To do
1. From the portfolio thread, copy everything from "I'm going to sell about 1/4rd" down to "other larger investments.".
2. In the portfolio thread, what caused MAP to become the poster's biggest single holding?
3. Summarize the portfolio thread in three sentences.

Document section
-- BEGIN --

# Starting the rationalisation



## DionM

So I've decided I need to rationalise my portfolio.  I have a little too many explorers, and a bit top heavy in some stocks.

So I'm going to revisit some of my stocks first up, as a way of decided what to do with them.


----------



## DionM

I bought into SBM as an investment in gold, in Australia.  They are indeed producing, and are exploring more; which is a good sign to me to keep them as a long term investment.  The SP has also gone up, and I'm happy with that, so I think I'll keep.

The same can be said for TAM - though they're not doing as much exploring but they have started producing.  SP has been rather static, but that's okay - I think this is a long term keeper.

VERDICT:
Keep SBM.
Keep TAM.


----------



## DionM

I missed the boat on this.  It was a spec play that I didn't keep a close enough eye on, and I missed the peak I should have sold at.

The SP has done nothing of late, really.  While there has been some announcements, nothing promising.

I'll hold for another month, if no major changes, I'll sell.

Verdict:
- Sell in 1mth if no major developments


----------



## DionM

I bought into this one mainly due to good dividends.  However I think I have too many of this stock, the recent SP jitters have made me a little nervous about having so much in this one stock, and the stronger AUD may cause them some difficulties.

I'm going to sell about 1/4rd of my holdings.  Leaves enough to give a nice dividend, and reduces my exposure to about the same as my other larger investments.

Verdict
Sell 1/4 when SP returns to original buy price


----------



## DionM

I miscalcuated a little when buying MAP.  It is the biggest single holding I have (typo when working out the cost to buy).

I'm going to sell about 1/4 of my holdings.  I'd like to keep it until dividend time, but I don't know if I can hold that long (need to free up some cash as well).

While the SP has been good to me, I'm a bit wary and will cash in while I can.  I also now have more diversity in this sector (originally it was my only holding).

Verdict
Keep if possible until ex-div, otherwise sell 1/4


----------



## DionM

I thought I should add in here about some recent buys.

BLD (in at 6.77)

-- END --

Information supplied
-- BEGIN --

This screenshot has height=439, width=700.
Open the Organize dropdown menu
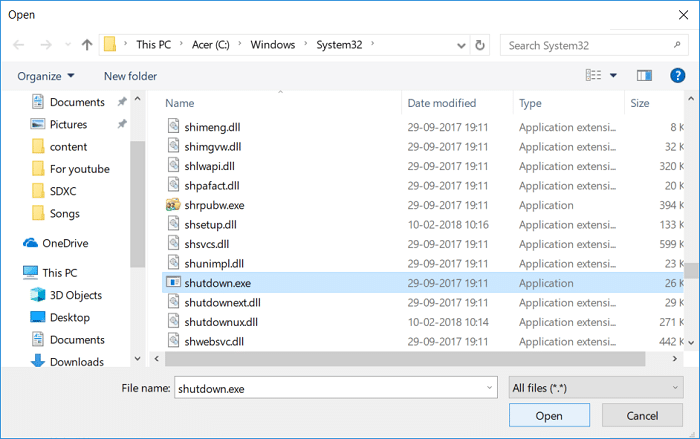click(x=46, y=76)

-- END --
-- BEGIN --

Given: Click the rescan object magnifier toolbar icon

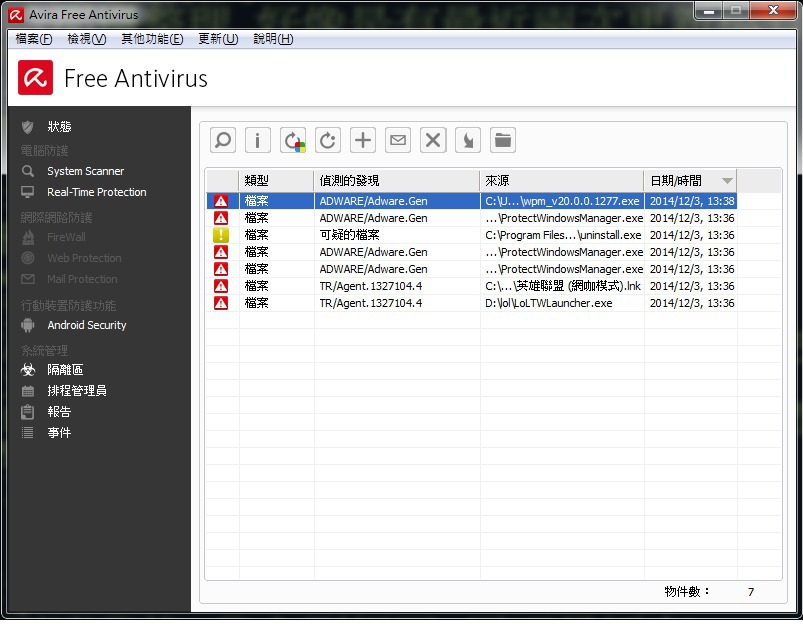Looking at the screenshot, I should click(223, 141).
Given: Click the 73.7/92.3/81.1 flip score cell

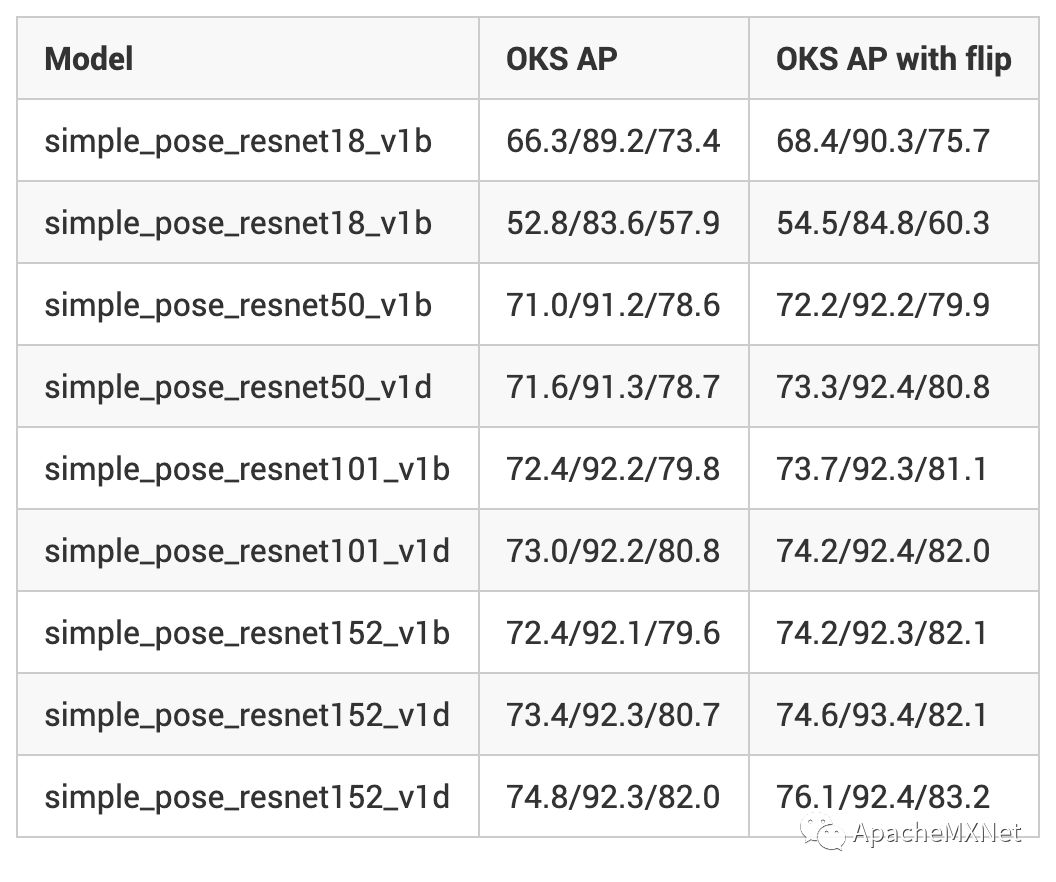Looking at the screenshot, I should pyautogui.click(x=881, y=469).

-- END --
-- BEGIN --

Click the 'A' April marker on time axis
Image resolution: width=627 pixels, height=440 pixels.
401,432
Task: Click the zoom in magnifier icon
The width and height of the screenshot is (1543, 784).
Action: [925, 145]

-- END --

Responses in order
1.
I'm going to sell about 1/4rd of my holdings.  Leaves enough to give a nice dividend, and reduces my exposure to about the same as my other larger investments.

2. A typo when working out the cost to buy.

3. The poster sets out to rationalize a portfolio that has a few too many explorers and is top heavy in some stocks, reviewing holdings one at a time. SBM and TAM are kept as long-term investments, while a spec play that missed its peak will be sold in a month if there are no major developments. A quarter of a dividend stock is to be sold when its SP returns to the original buy price, and MAP is to be kept until ex-div if possible or otherwise cut by a quarter.